It is, of course, quite true that “the British bourgeois system has completely outlived itself,” but this is true of all bourgeois systems in this epoch of the general world decline of imperialism. Even Britain’s rivals in this war are decaying. Thus the WIL gives us no real reason for Britain’s defeats and difficulties and, moreover, by stressing and exaggerating the weakness of Britain and ignoring those of her rivals, gives a totally false picture of the position.
The British ruling class is far from being “completely senile and incapable of even conducting her own wars.” Today it can claim a greater volume of production per head of the population than any of the Allied powers and one that is possibly greater than any other country in the world. British imperialism is far from losing confidence in itself. It is not our job to uphold the conduct of British imperialism nor its military prestige, but such gross distortions as those contained in the WIL analysis lead inevitably to false policies.
Nor are these false policies long in emerging. “The corruption and incompetence, industrial and militarily, raises sharply in the minds of the workers the question of the regime.” There is no question of misunderstanding this sentence. It means that the workers are questioning the right of capitalism to continue as the system in this country. This, before the workers have even begun to display a mass sentiment for peace, while they still support the imperialist war and are, in fact, anxious to see it more efficiently and more offensively conducted. Either all previous history was accidental and from it no lessons can be learned, or else the WIL utterly misunderstands and distorts not only the present position of British imperialism, but also the present stage of development of working class consciousness. We incline to the latter theory. The mood of the masses is still predominantly in support of the imperialist war and the British bourgeoisie is conducting the war as efficiently as the limitations of “democratic capitalism” permit.
These factors do not provide for the “rapid maturing” of “all the conditions for social explosions.” What social explosions do come, as come they will, they will not arise upon the basis of demands by the workers for a more efficient prosecution of the war. No class struggles can arise on this issue because it is not a class issue as far as the workers are concerned. This is not their war and they have no class interest in victory in it.
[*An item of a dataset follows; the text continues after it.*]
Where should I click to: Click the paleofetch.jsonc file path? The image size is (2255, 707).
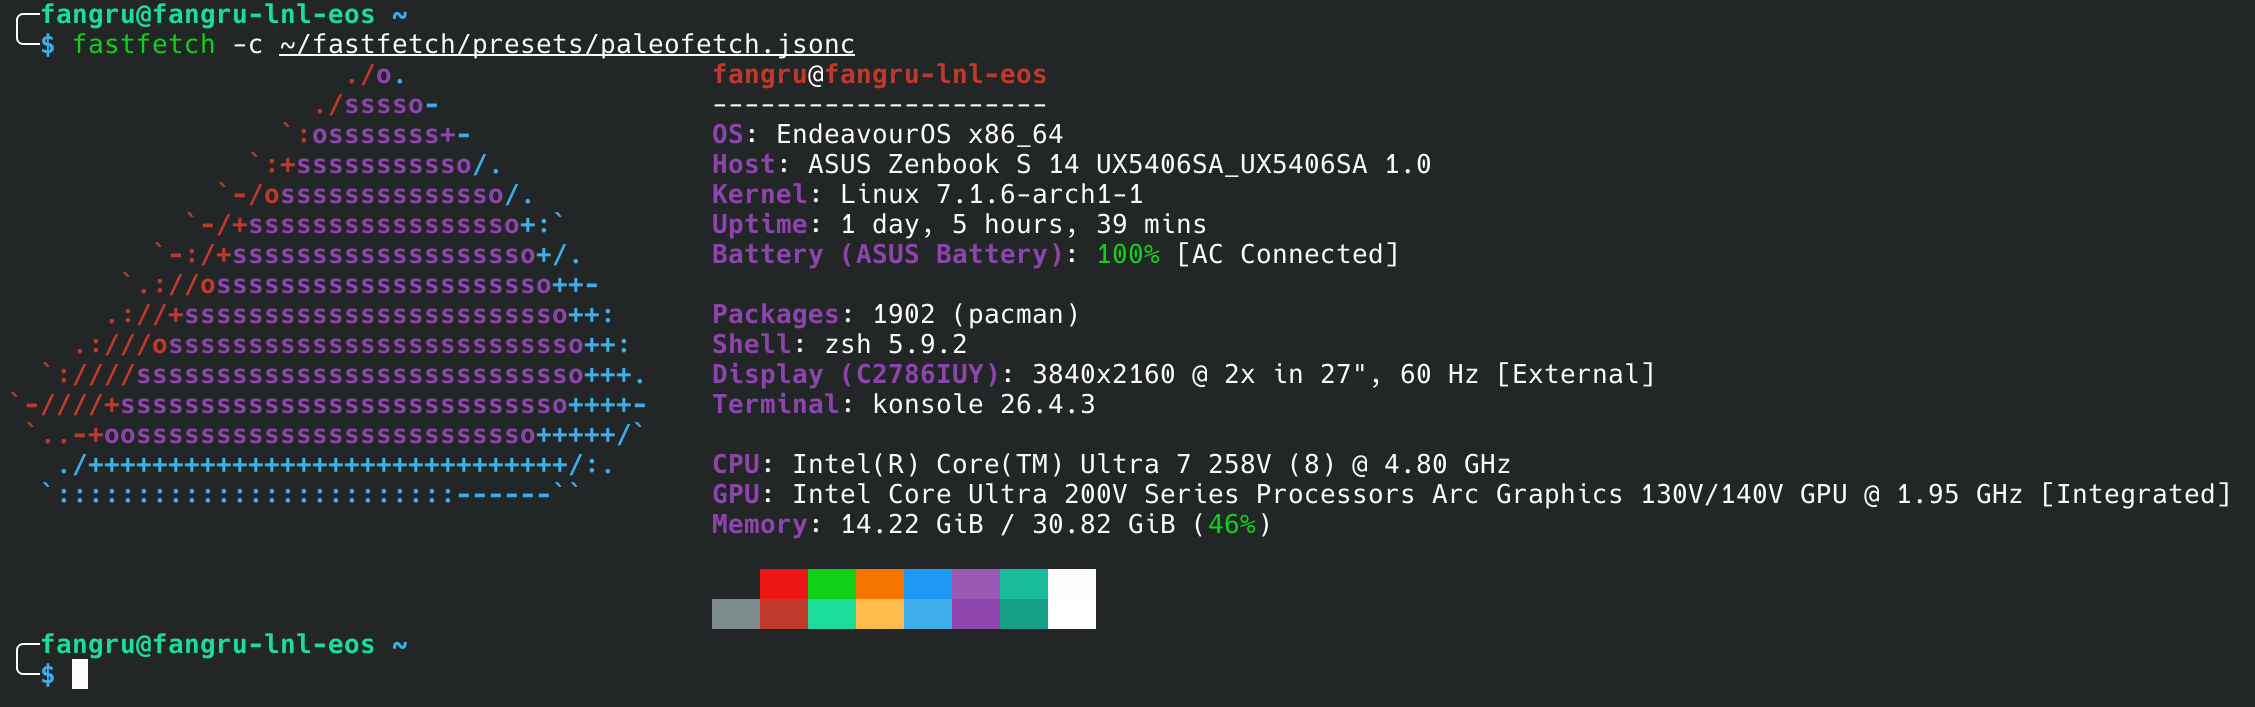(x=567, y=45)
At present the masses are under the ideological leadership of the bourgeois and petit-bourgeois and hence support the imperialist war.
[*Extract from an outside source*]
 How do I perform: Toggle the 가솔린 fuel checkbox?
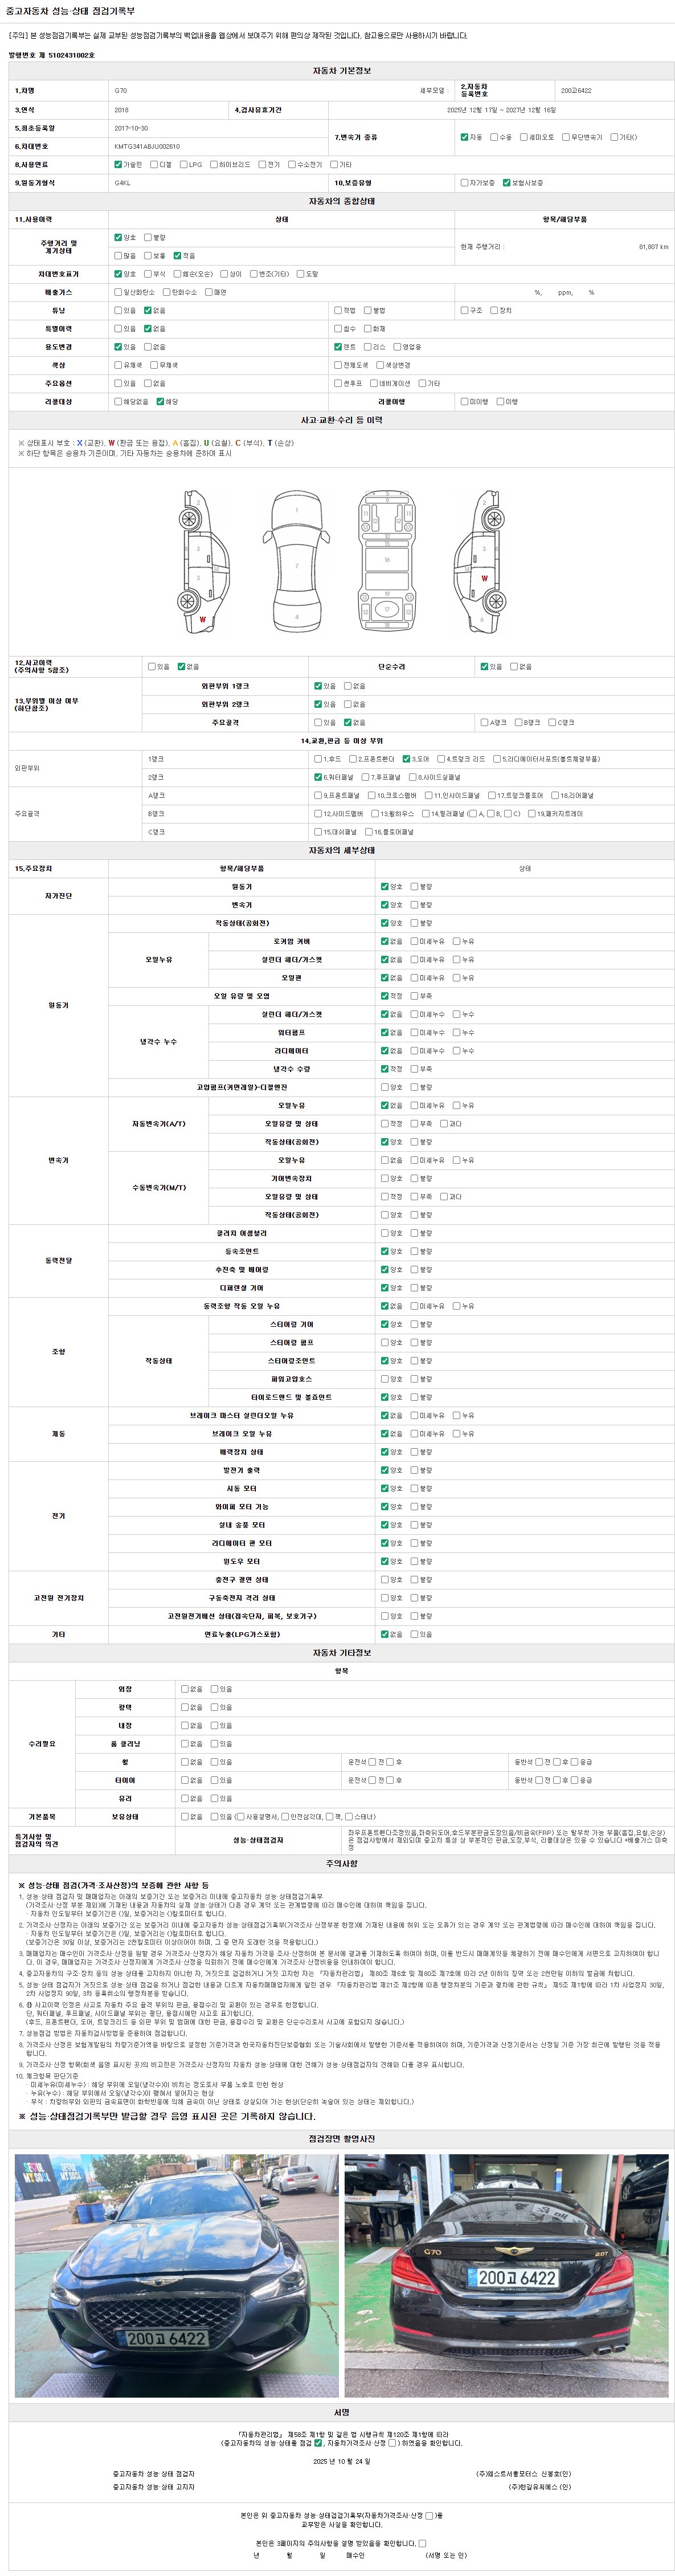pyautogui.click(x=118, y=164)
Many defeats have been suffered by the British bourgeoisie in this war and sections of the workers have, as a result, criticised the leadership of the bourgeoisie and demanded a more efficient prosecution of the struggle. But this is not a proletarian class reaction to the situation, it is a petty bourgeois reaction and is possible only because the workers are still imbued with alien class ideology. Such working class discontent will stop at grumbling, in the same way as the similar and even more vocal discontent of the petty bourgeois does, and may even be transformed by British victories into greater support for the imperialist government.
It cannot lead to working class action, just because the demand for a more efficient prosecution of the imperialist war is not a class demand for the workers. Moreover, class action by the workers, as they know, would yet further impair the efficiency of British imperialism. British defeats can lead to social explosions, but they will be explosions caused by war weariness, by a desire to end the fruitless slaughter, to escape from the economic hardships of war and to bring an enduring peace and prosperity to the world.
Class action by the workers against the bourgeoisie is at present in an early stage and confined to relatively small sections of the proletariat. It is taking the form of strikes on economic issues. But during an imperialist war such strikes inevitably bring the workers into conflict with the imperialist state machine. The inevitable increase in this strike movement will bring about breaches in the class truce and will eventually smash it.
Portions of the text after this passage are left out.